Thread safety question about python grpcclient and server #2616

LightToYang · 2021-03-12T09:23:43Z

I ran grpcclient infer() method in multi-thread application (FastAPI), and sometimes the output results are same when inputting different images.
The mistake is alway occurred between adjacent inputs.

For examples:

0001.jpg ==> 0001 result

0002.jpg ==> 0002 result  (same) 

0003.jpg ==> 0003 result

0004.jpg ==> 0002 result  (same)

Since I read #1856 as it says python grpcclient infer() is thread safe, what's wrong with my application ?

The text was updated successfully, but these errors were encountered:

LightToYang · 2021-03-12T09:28:28Z

I use nvcr.io/nvidia/tritonserver:20.10-py3, dose it contain the solution of #1427 ?

CoderHam · 2021-03-12T10:00:12Z

I use nvcr.io/nvidia/tritonserver:20.10-py3, dose it contain the solution of #1427 ?

Yes it does contain the fix from that PR. Can you share a minimal example of your client to repro the same?

RECORD EXCERPTS =

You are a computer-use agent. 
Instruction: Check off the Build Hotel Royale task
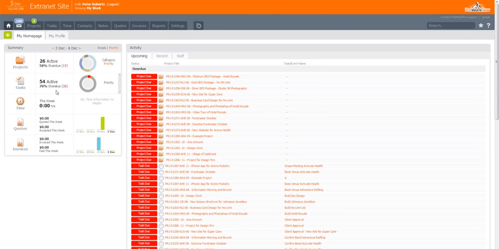click(161, 214)
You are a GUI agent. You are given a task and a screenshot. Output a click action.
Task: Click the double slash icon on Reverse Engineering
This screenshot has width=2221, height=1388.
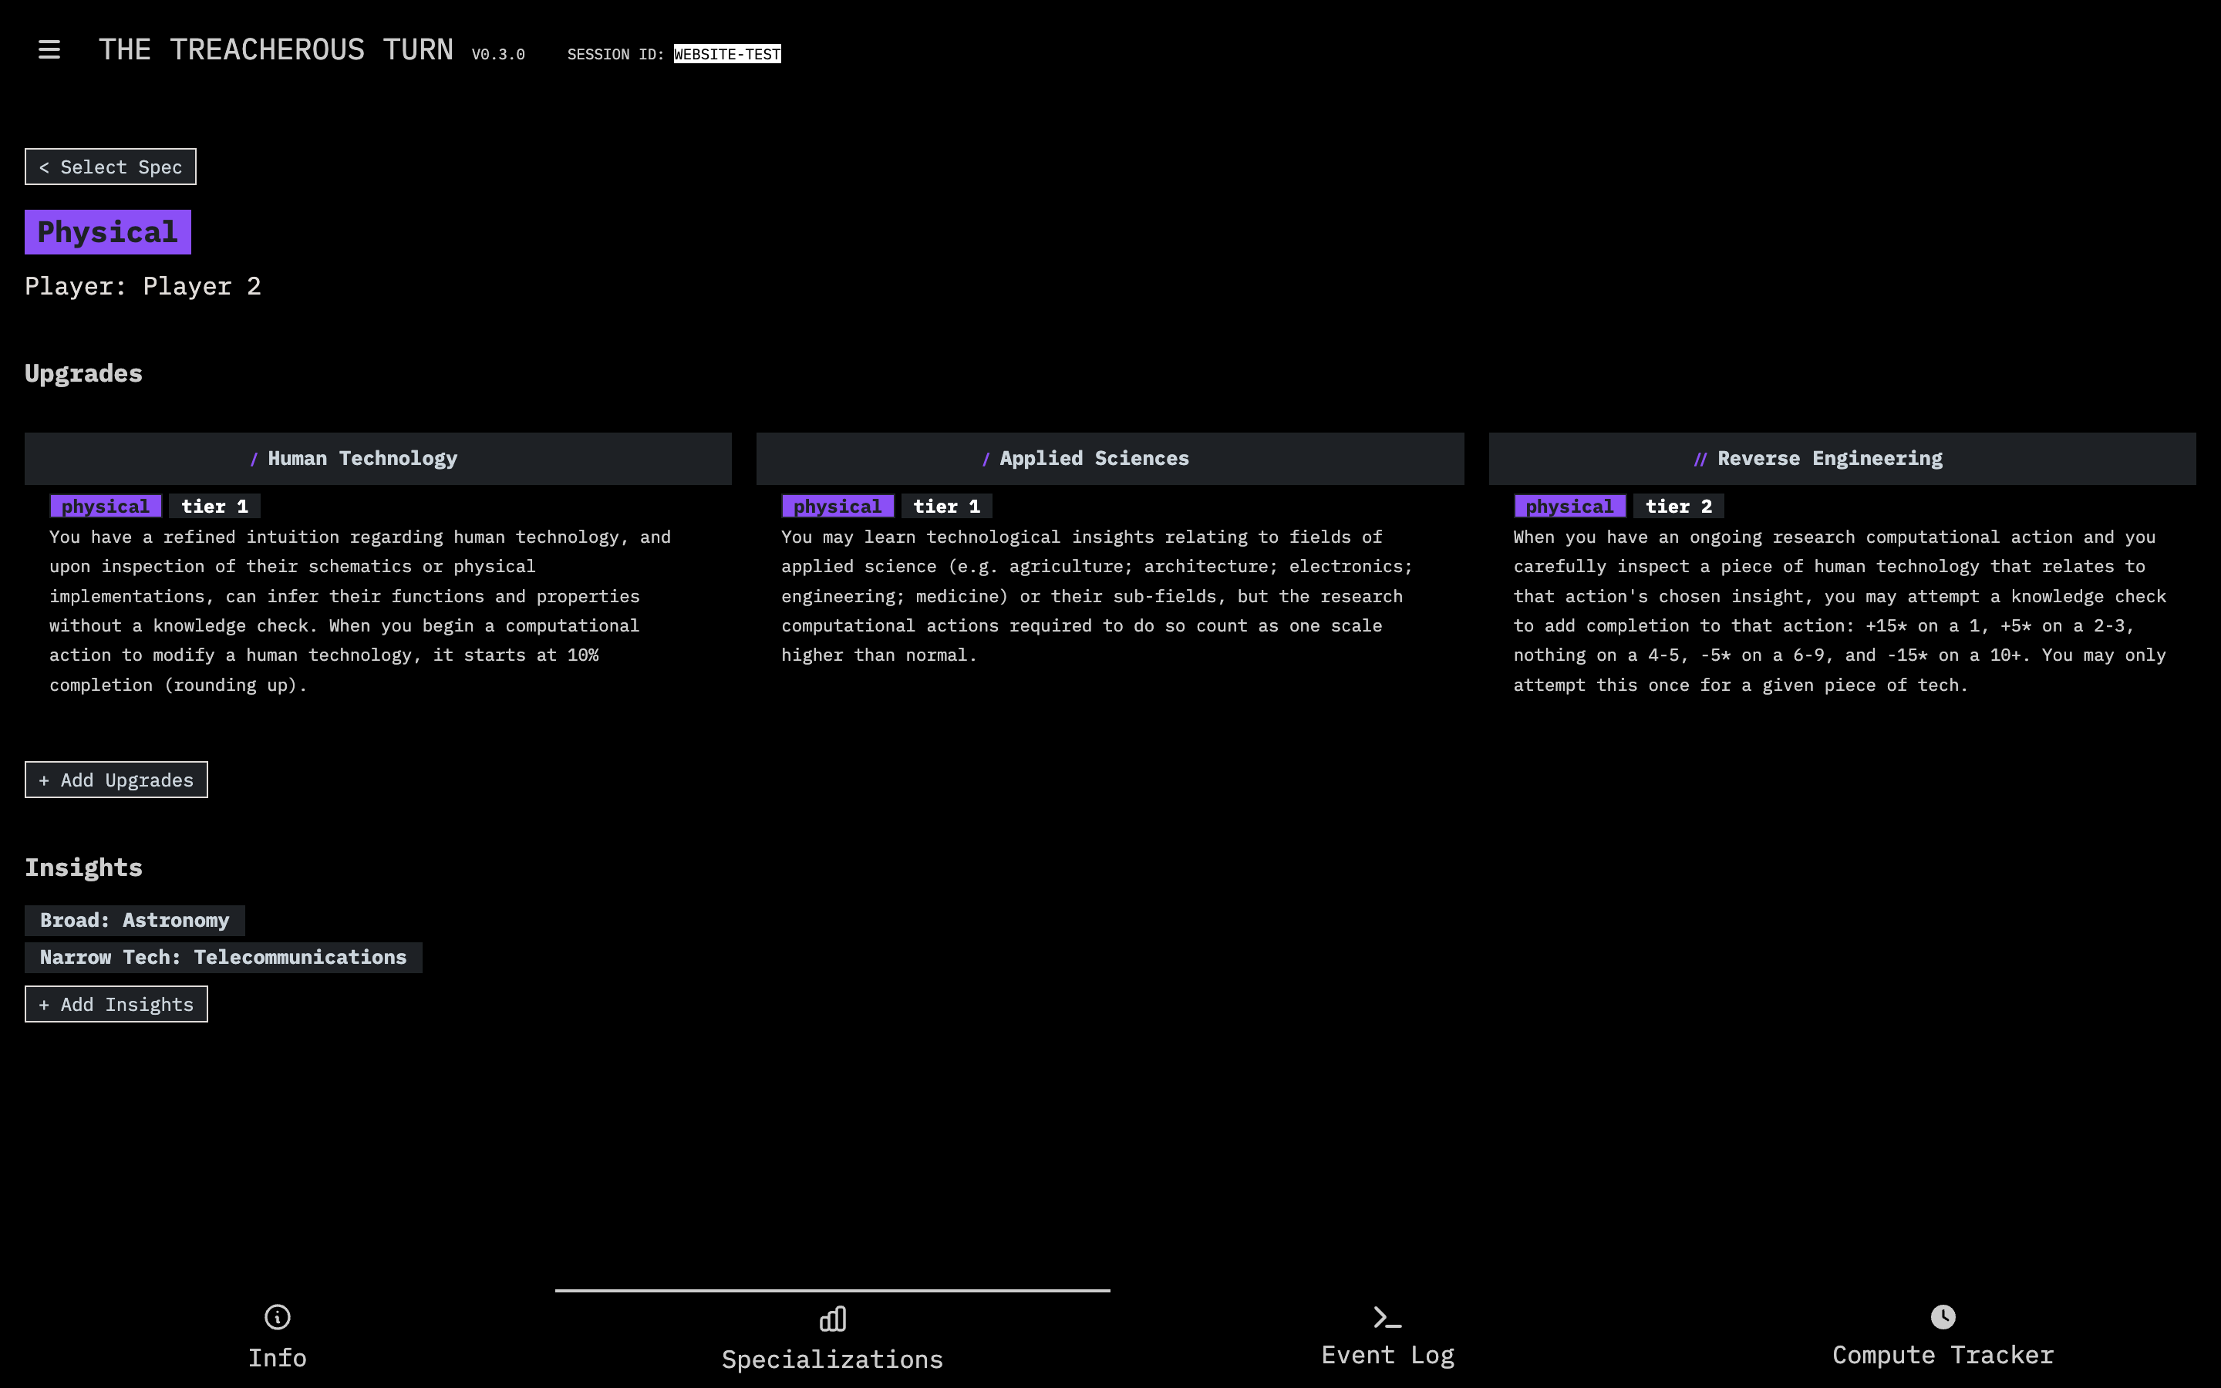click(x=1701, y=458)
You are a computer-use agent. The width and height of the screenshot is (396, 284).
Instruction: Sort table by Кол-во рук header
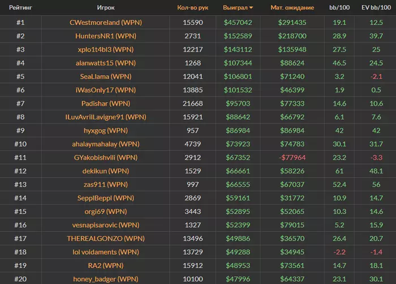point(193,7)
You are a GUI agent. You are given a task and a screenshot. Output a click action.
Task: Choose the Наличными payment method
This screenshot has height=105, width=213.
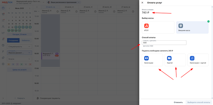(x=152, y=60)
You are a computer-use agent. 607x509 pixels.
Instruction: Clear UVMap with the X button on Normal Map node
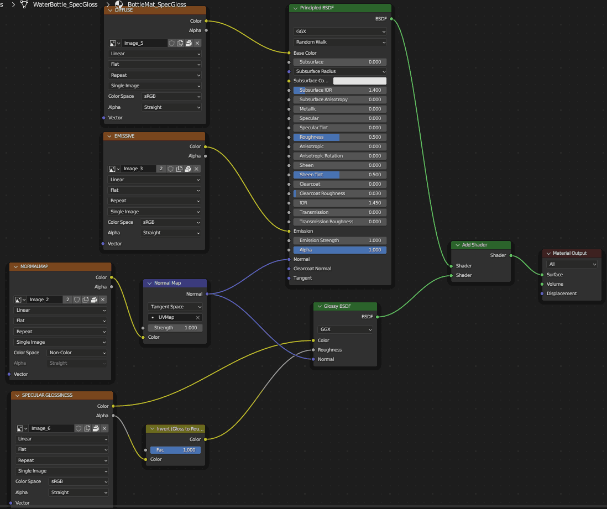(x=197, y=317)
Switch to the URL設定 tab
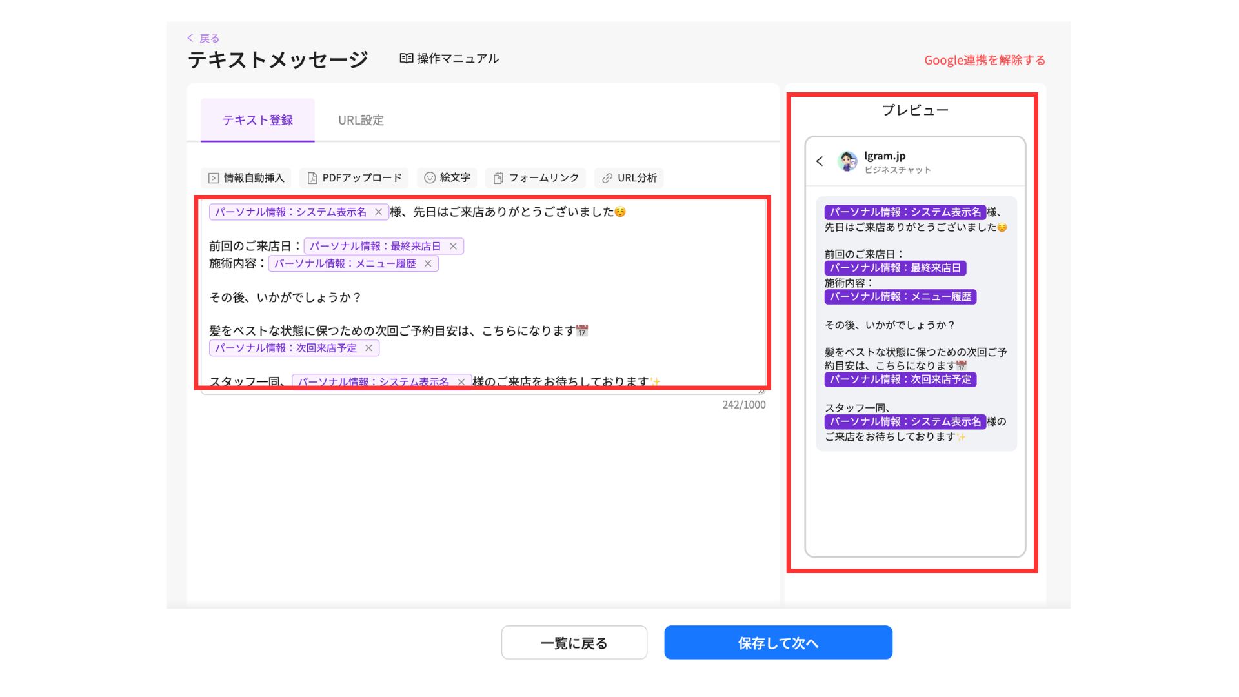 [x=361, y=120]
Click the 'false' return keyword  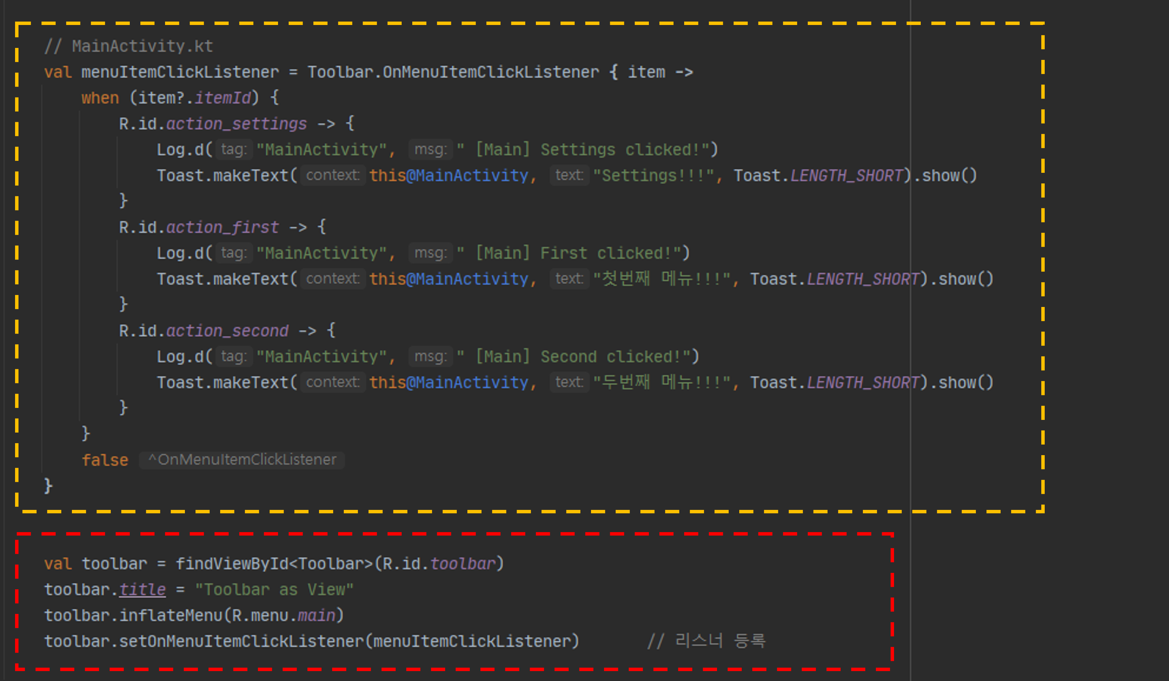click(x=104, y=460)
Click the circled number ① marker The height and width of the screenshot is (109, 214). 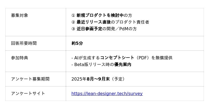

PROBLEMS =
1 - For each statement about the thread, answer yes or no and quote the words that decide it. (a) The image 0004.jpg produced the result for 0002. (b) The poster ran the nvcr.io/nvidia/tritonserver:20.10-py3 image. (c) CoderHam states that this image lacks the fix from the referenced PR.
2 - Return the passage of the thread starting at "I ran grpcclient" and ending at "between adjacent inputs.", copied without changes.

ANSWERS FOR THE EXERCISE =
1 -
(a) Yes: "0004.jpg ==> 0002 result"
(b) Yes: "I use nvcr.io/nvidia/tritonserver:20.10-py3"
(c) No: "Yes it does contain the fix from that PR."

2 -
I ran grpcclient infer() method in multi-thread application (FastAPI), and sometimes the output results are same when inputting different images.
The mistake is alway occurred between adjacent inputs.